Second, better measurement of father involvement is necessary. Most studies focus on the amount of time children spend with (or with access to) their fathers and sometimes include the types and amounts of activities in which they mutually engage. Recent studies such as FFCW, Add Health, and the PSID-CDS include somewhat more detailed measures of paternal co-parenting, warmth, monitoring, and control. However, information on the “quality” of father-child relationships and interactions continues to lag behind that of mothers and children. Future research would benefit from examining the full range and types of parenting behaviors that have been considered with regard to mothers, including assessments of more “qualitative” aspects of parenting such as nurturance, sensitivity, permissiveness, authoritativeness, authoritarianism, responsiveness, emotional support, and cognitive stimulation. Future research should also investigate both the extent to which fathers indirectly support child rearing by emotionally supporting their children’s mothers (Marsiglio, Day, and Lamb 2000). These aspects of father involvement have been largely overlooked in existing work.
Third, categorizations of family “type” continue to be insufficient as family configurations are likely more fluid than can be accounted for by existing survey data. There is no common definition as to what truly constitutes a cohabiting relationship as opposed to an intensive visiting relationship. And, it is unclear whether it is more important to delineate families by co-residence, marriage, or both. For example, studies often group all nonmarital births together, whether parents are cohabiting, visiting, or not romantically involved. Yet, the quality and quantity of father involvement may differ considerably by these factors. Additional theoretical and qualitative work may help to better understand the full range of relationship trajectories families undergo and how they may be related to ongoing father involvement. Such information is difficult to collect via most surveys (which generally conduct interviews a year or more apart); however, there may be utility in asking sample parents to complete “relationship” calendars detailing their romantic relationships and the amount of time various partners spend in their households over time. Similar work history calendars have been used to study labor force participation and may provide a model for how to collect more detailed and reliable information on the fluidity of parental romantic relationships and living arrangements.
Fourth, studies of the determinants of father involvement continue to be plagued by difficulties—if not impossibilities—in being able to identify causal effects.

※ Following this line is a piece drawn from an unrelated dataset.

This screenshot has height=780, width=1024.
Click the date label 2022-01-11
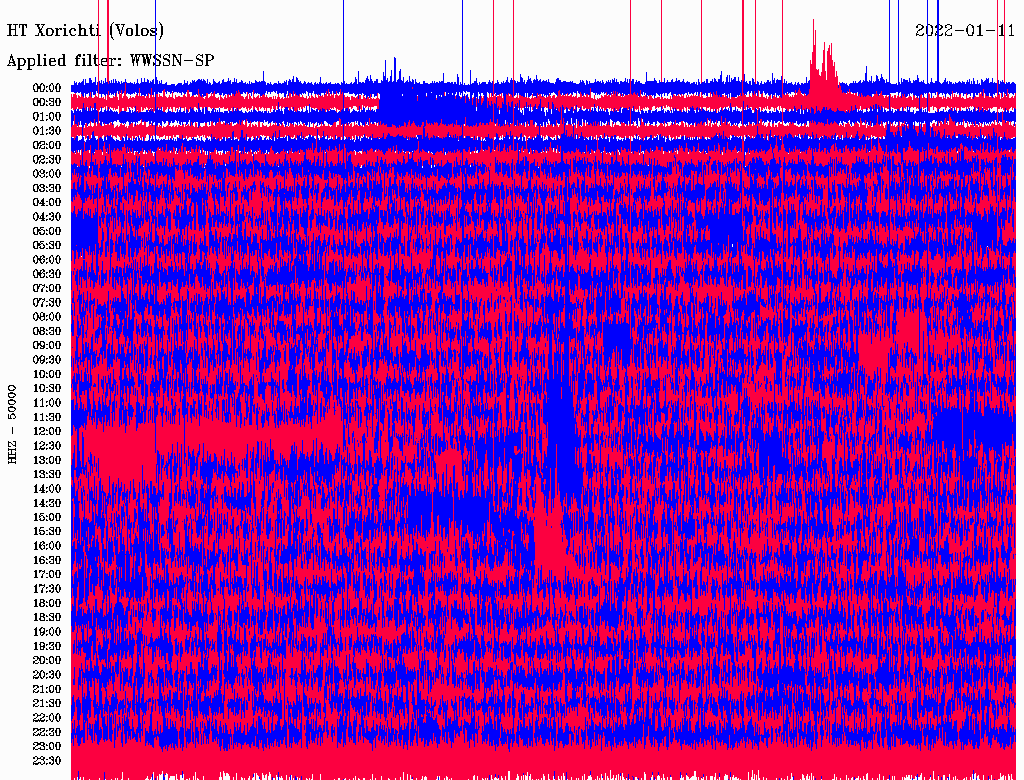pos(965,30)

Although existing work has shed a great deal of light on those factors that are correlated with father involvement, in the absence of strong evidence regarding causal relations caution must be exercised in creating interventions and policies intended to increase father involvement. As such, interventions should be carefully monitored and evaluated for their efficacy in achieving this goal (see Knox, Cowan, and Cowan, this volume).
Finally, there are several important research questions that have received scant attention to date. First, there has been little work on whether all fathers should be encouraged to be involved with their children and, if not, when father involvement should be discouraged (e.g., severe substance abuse or violence) and how. We know little about the circumstances in which father involvement may do children more harm than good. Second, existing research has paid little attention to the effects of fatherhood and various family configurations on men’s well-being. A considerable body of work focuses on mothers’ relationship trajectories and their influence on both mother and child well-being; a parallel literature related to fathers’ relationship trajectories has yet to be produced. Third, single father families have received little attention in the research literature despite being a growing demographic group. Thus, we know little about single fathers’ economic investments in and involvement with their children, nor about those of their children’s nonresident mothers. Fourth, additional research on incarcerated fathers’ relationships with their children is warranted, particularly because most interactions between children and their incarcerated fathers do not appear to be face-to-face. Finally, there has been a notable lack of attention to the “full package” of parenting behaviors to which children are exposed. Most studies focus on the behaviors of a particular parental figure rather than attempting to account for the full range of investments children may simultaneously receive from resident or nonresident mothers, resident or nonresident fathers, and various social parents. While it is important to understand the types of investments made by individual parental figures, what may ultimately matter for children is the quality and quantity of the full set of parenting behaviors to which they are exposed and by whom.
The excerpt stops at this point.